Why might a bank want to sell assets to a credit union?

  1. The market has shifted dramatically. In the 1990s when a community bank would sell it would have a minimum of 10-15 prospective purchasers. Due to consolidation today when a community bank goes to sell it typically has 5 or less prospective purchasers. Traditional economics apply: price lowers as demand lowers. Adding one or more credit unions dramatically changes these economics.
  2. Credit unions are all cash purchasers. Banks often purchase with a mix of cash and stock. Bank owners should have the freedom to pursue an all-cash buyer if desired.
  3. Credit Unions do not have the shareholder pressure to reduce expenses in an acquisition. Accordingly, they can keep all branches open and can hire most if not all the bank employees.

Nobody loses when a bank merges with a credit union — except for people who’d rather not have credit union competition in their market.

What would this bill accomplish?

The intended purpose of this bill is to prevent the sale of bank assets to credit unions.

However, it would have several negative effects on the financial services in Utah—to satisfy just one or two prominent bankers.

First, this bill weakens the state bank charter when compared to the federal charter.

Because the bill applies only to state-chartered banks, exit strategies of state-chartered banks would become more limited, and the state charter becomes less attractive than the federal charter.

The result? Fewer banks use the state charter. And banks wanting to sell assets to a credit union will need to switch to a federal charter.

If passed, SB 177 makes the state bank charter weaker, less attractive. Federal government gains more power. State government loses power.

This is like what happened with credit unions 20 years ago—at the request of these same few bankers: the state legislature weakened the credit union charter. Those few bankers said that credit unions would be subject to the more restrictive state laws, unable to do anything about them. But in fact, out of necessity, they switched to a federal charter, thereby escaping the punitive state laws. Those few bankers sold a bill of goods to the state legislature, and it cost the state’s coffers millions of dollars of sales tax.

Legislators and Utah bankers might well consider: if one or two bankers not subject to this law start pushing legislation against Utah state banks, how far will they take it? Will they continue to push legislation that puts Utah banks at a disadvantage, and national banks at an advantage? What’s to stop them?

It’s best to stop them now, before they gain any more momentum.

Second, the bill promotes the formation of banking deserts in rural Utah.

Banks across the country are closing branches and therefore reducing physical access, generally. However, credit unions increased the number of branches.

This is certainly the case in Utah.

Importantly, this trend is found not only in heavily populated areas of Utah, but also in rural areas. Between 2011 and 2012, the number of branches in rural Utah has decreased for banks, and increased for credit unions.

Splitting the data between Utah institutions and out-of-state institutions reveals some interesting information. As it turns out, when you compare out-of-state banks, Utah banks, Utah credit unions, and out-of-state credit unions, only one of the four types of financial institution had fewer branches in rural Utah in 2022 than in 2012.

────────

### Brief 1
Return the portion of the credit union text between "Second, the bill" and "case in Utah.", inclusive.
### Brief 2
List every line of the rows that contains the string "Register", treating case as significant.
The rows that follow have no connection to the text about selling bank assets to credit unions.

### Task inputs
────────

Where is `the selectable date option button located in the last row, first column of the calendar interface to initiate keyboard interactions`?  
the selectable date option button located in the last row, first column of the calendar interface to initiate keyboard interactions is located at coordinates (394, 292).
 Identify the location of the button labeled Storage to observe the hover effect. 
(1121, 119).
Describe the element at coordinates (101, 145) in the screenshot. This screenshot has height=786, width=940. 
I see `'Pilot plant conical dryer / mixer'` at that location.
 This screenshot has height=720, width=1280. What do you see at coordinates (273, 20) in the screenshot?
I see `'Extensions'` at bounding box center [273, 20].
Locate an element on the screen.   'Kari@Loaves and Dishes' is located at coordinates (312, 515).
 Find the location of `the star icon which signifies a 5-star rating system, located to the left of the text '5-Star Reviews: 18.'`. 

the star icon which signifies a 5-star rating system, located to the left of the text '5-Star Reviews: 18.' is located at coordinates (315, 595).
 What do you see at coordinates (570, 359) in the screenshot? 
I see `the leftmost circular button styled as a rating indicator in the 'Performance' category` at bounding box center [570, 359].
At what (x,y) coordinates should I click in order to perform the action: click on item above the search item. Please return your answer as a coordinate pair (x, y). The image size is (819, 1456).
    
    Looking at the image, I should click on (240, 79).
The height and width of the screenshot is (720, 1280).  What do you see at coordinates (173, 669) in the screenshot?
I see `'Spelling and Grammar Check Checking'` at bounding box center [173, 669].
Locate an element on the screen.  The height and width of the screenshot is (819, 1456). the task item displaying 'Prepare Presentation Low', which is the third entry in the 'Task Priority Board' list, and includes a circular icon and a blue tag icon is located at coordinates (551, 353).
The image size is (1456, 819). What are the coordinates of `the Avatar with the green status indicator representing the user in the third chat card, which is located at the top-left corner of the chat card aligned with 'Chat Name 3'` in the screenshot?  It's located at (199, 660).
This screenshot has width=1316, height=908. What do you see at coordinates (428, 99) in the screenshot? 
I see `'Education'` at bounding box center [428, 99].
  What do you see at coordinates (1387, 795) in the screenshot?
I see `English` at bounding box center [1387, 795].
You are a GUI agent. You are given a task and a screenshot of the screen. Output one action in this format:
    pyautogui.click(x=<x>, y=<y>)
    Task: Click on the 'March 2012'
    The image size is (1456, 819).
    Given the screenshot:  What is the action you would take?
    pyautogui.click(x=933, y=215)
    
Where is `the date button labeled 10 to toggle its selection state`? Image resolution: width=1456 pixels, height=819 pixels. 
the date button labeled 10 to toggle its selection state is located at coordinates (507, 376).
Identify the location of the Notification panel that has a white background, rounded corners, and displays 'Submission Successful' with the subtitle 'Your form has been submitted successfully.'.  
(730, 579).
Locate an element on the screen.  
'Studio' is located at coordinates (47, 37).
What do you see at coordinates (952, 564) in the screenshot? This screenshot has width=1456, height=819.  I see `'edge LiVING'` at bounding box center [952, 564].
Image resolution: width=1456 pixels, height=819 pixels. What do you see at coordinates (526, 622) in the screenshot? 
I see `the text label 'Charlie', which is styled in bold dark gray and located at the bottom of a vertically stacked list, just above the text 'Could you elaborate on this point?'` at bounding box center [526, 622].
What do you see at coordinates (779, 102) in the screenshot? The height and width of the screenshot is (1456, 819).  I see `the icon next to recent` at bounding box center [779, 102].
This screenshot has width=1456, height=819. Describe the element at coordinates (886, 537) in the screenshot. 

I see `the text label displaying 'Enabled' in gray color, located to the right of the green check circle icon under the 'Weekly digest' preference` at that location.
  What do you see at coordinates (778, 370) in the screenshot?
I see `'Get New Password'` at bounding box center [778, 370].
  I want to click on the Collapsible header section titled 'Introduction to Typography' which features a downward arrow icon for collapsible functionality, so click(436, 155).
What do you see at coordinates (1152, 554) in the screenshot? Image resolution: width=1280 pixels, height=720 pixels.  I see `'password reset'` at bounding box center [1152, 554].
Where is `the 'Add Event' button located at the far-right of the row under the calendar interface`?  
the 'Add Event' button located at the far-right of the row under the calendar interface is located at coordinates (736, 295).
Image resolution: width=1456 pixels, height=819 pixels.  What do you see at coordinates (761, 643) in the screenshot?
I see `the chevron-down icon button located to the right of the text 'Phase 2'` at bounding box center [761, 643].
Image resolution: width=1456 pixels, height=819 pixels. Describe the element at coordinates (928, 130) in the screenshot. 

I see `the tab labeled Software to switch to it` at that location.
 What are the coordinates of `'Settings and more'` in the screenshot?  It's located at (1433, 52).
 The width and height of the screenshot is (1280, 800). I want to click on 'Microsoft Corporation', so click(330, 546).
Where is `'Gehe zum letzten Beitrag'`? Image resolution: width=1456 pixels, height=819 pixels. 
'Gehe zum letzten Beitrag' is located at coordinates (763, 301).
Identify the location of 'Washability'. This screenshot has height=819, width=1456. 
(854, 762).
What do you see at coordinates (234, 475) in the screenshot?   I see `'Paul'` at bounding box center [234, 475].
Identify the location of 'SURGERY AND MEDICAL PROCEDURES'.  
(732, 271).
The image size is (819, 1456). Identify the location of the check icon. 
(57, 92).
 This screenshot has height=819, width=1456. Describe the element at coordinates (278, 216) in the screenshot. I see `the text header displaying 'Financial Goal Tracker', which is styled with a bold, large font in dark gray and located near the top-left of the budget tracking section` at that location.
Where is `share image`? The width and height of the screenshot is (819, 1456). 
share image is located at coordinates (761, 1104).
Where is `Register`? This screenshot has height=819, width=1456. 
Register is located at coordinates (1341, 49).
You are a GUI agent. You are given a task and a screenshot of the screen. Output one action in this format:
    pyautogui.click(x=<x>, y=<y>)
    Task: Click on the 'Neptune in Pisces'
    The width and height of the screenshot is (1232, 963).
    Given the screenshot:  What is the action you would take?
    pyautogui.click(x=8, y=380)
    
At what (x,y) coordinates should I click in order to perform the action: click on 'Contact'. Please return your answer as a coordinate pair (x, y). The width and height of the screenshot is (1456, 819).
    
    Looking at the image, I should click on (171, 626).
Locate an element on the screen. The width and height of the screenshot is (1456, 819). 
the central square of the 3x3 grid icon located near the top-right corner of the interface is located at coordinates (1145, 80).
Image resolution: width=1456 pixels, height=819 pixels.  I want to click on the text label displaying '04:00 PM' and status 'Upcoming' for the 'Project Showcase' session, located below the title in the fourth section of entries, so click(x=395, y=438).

────────

### Full answer 1
Second, the bill promotes the formation of banking deserts in rural Utah.

Banks across the country are closing branches and therefore reducing physical access, generally. However, credit unions increased the number of branches.

This is certainly the case in Utah.

### Full answer 2
Where is `Register`? This screenshot has height=819, width=1456. 
Register is located at coordinates (1341, 49).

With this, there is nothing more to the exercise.